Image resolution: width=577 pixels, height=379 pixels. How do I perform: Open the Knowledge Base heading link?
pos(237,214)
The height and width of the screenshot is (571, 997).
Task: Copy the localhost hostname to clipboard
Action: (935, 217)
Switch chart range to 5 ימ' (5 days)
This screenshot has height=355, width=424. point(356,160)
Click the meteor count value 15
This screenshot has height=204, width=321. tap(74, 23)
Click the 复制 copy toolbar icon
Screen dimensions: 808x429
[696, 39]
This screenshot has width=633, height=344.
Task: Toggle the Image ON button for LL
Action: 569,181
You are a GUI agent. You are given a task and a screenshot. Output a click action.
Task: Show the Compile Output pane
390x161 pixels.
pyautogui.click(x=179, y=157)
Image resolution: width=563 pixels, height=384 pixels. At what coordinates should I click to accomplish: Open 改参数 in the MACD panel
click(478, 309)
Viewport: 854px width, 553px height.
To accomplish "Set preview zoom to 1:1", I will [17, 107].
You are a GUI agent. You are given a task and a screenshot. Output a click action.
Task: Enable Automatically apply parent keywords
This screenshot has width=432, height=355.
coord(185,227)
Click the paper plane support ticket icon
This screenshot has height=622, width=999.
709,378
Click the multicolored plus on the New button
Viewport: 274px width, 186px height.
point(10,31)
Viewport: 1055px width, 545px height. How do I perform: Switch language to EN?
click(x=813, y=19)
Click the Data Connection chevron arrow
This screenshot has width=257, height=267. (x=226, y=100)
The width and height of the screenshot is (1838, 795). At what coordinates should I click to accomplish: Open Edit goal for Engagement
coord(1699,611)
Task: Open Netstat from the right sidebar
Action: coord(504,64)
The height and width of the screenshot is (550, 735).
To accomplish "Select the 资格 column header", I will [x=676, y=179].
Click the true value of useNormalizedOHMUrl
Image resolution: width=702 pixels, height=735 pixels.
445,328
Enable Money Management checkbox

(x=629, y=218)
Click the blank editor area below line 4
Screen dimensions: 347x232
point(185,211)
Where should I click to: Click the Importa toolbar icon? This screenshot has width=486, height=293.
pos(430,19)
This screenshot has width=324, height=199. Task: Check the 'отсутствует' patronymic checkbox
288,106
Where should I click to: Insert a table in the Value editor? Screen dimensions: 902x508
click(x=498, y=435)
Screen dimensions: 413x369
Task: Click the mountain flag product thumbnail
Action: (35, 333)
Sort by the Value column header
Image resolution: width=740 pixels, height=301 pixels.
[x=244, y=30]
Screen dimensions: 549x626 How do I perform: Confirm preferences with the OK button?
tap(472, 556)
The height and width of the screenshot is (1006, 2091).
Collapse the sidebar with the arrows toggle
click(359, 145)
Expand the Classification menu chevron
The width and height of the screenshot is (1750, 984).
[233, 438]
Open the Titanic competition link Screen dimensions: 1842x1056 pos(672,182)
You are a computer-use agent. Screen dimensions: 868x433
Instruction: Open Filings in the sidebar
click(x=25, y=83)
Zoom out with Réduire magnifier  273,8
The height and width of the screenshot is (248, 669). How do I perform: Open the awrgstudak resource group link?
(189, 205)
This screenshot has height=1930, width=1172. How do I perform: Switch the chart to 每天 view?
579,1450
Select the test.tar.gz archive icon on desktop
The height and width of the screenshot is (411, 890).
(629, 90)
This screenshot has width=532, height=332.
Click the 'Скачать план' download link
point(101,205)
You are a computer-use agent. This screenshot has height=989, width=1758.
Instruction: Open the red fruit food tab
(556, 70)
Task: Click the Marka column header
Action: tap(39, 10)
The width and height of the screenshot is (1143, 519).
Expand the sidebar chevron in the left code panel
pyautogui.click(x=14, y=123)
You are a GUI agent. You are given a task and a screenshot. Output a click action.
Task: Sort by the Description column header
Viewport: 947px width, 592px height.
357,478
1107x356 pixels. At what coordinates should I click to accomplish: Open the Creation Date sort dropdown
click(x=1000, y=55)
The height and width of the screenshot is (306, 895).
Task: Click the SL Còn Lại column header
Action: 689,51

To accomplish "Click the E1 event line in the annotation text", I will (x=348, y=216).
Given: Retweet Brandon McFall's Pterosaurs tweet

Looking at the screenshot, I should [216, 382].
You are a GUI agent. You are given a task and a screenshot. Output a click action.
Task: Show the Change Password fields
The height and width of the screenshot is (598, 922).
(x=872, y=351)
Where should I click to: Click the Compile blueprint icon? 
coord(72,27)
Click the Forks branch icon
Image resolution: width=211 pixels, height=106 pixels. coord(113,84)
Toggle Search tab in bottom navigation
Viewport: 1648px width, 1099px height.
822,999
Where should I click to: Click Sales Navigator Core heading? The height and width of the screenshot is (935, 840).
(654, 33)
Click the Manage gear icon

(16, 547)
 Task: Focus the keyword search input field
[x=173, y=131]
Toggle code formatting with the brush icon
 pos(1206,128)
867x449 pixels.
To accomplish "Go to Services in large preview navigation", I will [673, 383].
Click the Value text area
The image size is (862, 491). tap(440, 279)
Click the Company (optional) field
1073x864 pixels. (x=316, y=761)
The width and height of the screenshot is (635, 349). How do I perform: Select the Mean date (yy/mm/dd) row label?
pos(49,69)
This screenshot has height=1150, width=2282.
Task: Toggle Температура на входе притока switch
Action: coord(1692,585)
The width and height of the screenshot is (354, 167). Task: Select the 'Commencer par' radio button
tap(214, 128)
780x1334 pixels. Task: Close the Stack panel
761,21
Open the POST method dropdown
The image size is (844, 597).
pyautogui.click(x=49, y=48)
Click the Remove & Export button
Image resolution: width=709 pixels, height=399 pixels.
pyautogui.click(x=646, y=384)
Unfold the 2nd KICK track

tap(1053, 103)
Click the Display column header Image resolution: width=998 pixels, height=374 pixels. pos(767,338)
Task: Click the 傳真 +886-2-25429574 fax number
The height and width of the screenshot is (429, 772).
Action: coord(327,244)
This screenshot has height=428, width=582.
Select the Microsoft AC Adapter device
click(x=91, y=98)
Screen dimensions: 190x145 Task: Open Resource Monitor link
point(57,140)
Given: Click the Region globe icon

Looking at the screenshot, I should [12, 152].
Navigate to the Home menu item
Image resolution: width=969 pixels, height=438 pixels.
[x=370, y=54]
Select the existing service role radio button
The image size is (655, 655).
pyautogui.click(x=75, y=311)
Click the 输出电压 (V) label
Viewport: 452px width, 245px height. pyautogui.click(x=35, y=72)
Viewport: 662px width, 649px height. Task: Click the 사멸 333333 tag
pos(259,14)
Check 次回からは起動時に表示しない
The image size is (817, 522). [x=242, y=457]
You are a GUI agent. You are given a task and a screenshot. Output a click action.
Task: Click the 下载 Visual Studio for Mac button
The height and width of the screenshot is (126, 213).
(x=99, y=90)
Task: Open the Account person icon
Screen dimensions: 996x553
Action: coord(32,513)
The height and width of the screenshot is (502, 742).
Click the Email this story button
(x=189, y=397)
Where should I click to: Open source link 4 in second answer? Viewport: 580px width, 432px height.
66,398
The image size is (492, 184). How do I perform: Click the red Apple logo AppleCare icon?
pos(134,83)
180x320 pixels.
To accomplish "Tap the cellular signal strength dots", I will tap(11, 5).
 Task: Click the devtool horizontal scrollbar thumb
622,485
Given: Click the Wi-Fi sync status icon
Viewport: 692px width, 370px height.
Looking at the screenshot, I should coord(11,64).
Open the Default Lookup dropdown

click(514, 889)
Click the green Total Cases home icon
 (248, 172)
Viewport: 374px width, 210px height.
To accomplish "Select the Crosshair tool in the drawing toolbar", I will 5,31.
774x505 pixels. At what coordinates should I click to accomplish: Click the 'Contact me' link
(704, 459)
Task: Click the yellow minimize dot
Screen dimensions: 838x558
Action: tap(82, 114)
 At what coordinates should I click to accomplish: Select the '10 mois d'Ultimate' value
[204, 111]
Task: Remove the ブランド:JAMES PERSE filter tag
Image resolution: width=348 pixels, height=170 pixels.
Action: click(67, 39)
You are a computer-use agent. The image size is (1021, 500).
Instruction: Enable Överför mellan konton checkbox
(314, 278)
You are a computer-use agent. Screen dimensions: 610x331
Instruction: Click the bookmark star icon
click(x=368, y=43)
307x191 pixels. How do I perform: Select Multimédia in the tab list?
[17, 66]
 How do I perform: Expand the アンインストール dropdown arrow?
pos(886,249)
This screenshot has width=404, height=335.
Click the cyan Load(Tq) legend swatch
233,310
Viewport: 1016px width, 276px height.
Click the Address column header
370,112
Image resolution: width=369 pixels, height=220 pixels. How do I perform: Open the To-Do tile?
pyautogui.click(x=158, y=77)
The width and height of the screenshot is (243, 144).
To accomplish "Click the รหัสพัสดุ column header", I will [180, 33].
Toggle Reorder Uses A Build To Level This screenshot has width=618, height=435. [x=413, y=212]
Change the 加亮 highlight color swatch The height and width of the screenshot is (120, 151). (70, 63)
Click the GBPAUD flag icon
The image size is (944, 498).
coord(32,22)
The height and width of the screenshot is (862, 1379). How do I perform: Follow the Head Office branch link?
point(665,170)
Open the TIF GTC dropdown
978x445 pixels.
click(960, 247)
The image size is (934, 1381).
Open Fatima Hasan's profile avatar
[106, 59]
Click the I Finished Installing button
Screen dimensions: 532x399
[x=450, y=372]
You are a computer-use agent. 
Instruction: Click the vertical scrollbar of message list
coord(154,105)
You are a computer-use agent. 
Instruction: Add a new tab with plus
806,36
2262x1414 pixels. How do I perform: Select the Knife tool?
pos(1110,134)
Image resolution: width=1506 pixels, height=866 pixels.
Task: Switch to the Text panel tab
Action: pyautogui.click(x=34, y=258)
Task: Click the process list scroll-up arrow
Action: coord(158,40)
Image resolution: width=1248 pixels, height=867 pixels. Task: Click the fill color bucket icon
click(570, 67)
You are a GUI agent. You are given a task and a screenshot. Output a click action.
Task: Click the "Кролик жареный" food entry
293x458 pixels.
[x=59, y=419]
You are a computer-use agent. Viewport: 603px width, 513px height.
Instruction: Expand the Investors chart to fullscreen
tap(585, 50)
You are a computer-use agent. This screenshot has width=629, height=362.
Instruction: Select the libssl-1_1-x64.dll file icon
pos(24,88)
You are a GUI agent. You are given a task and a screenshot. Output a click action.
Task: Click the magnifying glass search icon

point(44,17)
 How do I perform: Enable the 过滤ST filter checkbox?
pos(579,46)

----

Your task: Edit the data between the lines holding "Check 次回からは起動時に表示しない" and "Action: coord(32,513)", inclusive, so that "user profile icon" takes the place of "Account person icon", and reproduce only those lines with nothing else altered.

Response to the task:
Check 次回からは起動時に表示しない
The image size is (817, 522). [x=242, y=457]
You are a GUI agent. You are given a task and a screenshot. Output a click action.
Task: Click the 下载 Visual Studio for Mac button
The height and width of the screenshot is (126, 213).
(x=99, y=90)
Task: Open the user profile icon
Screen dimensions: 996x553
Action: coord(32,513)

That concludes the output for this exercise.